This function uses PySpark .write
method, but with common defaults.
# Mandatory parameters are DF and a name of the table. Other are optional
write_table(df.repartition(1), 'test_writing_2', schema='default', partition_cols=['index', 'var1'], mode='overwrite', format_files='parquet')
# DF saved as default.test_writing_2
# it is same as
df.repartition(1).write.format('parquet').partitionBy(['index', 'var1']).mode('overwrite').saveAsTable('default.test_writing_1')
Makes a checkpoint of DF by writing to HDFS and reading this table.
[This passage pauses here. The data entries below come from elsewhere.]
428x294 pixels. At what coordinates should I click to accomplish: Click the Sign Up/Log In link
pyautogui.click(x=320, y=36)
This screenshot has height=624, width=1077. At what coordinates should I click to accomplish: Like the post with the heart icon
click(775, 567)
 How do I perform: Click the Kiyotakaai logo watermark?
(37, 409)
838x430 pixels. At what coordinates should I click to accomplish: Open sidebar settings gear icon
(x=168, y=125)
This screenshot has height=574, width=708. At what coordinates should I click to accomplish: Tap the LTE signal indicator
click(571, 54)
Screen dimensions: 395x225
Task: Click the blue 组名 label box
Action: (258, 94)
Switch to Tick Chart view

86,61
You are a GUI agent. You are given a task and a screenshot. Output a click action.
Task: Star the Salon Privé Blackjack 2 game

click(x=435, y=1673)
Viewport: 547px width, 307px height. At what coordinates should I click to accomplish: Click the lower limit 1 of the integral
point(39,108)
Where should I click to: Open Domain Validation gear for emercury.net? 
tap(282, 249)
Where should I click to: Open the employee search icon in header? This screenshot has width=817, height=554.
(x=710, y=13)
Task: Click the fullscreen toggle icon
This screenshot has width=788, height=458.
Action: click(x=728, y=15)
It saves an extra line of doing it in two actions: write_table() and read_table()
# Mandatory parameters are DF and table_name
df_dedup_cp = write_read_table(df_dedup, 'table_name12', schema='test_checkpoint', verbose=1)
# DF saved as test_checkpoint.table_name12
Function makes a new DF based on pk and order of non-PK columns with deduplication using row_number()
df.show()
# +-----+----+---+------+--------+----------+----------+
# |index| pk1|pk2| var1| var2| dt_part|group_part|
# +-----+----+---+------+--------+----------+----------+
# | 1|key1| 1|value1|value2_1|2022-12-15| group2|
# | 2|key1| 2|value1|value2_1|2022-12-16| group2|
# | 3|key1| 3|value1|value2_1|2022-12-16| group3|
# | 5|key2| 2|value1|value2_1|2022-12-18| group2|
# | 4|key2| 1| null|value2_1|2022-12-17| group1|
# | 6|key2| 3|value1| null|2022-12-20| group3|
# +-----+----+---+------+--------+----------+----------+
df_dedup = deduplicate_df(df, pk=['pk1'], order_by_cols=[col('dt_part').desc(), col('group_part')])
df_dedup.show()
# +-----+----+---+------+--------+----------+----------+
# |index| pk1|pk2| var1| var2| dt_part|group_part|
# +-----+----+---+------+--------+----------+----------+
# | 2|key1| 2|value1|value2_1|2022-12-16| group2|
# | 6|key2| 3|value1| null|2022-12-20| group3|
# +-----+----+---+------+--------+----------+----------+
- Setup local PySpark with Hive (although it runs fine without Hive) 1 2
- Synth table with partitions
- Basic testing script (testing inside .ipynb)
- How to extend Pyspark
- Finish DFExtender
- Finish SchemaManager
- Finish comparing tables
- Finish Extra: reading from Hive, writing to Hive
- Validate on a Production cluster
- Breaking down big methods and reducing duplication
- Add rounding float numbers in comparing tables
- Good documentation
- Add tests at the bottom of demo.ipynb
- Include custom values in NULLs check
- Add function write_read_table to make checkpoints
- Clean up attributes and methods in DFExtender and refactor something
- Create a new class SCD2Helper to create, validate, update and join SCD2 tables
- Add automatic tests outside of .ipynb (coverage is very low, so is the available time)
- Enable linter and reformat code even more
- Create class to help to compare pk of different tables and simplify routine operations inside functions
- Make another code refactoring in the future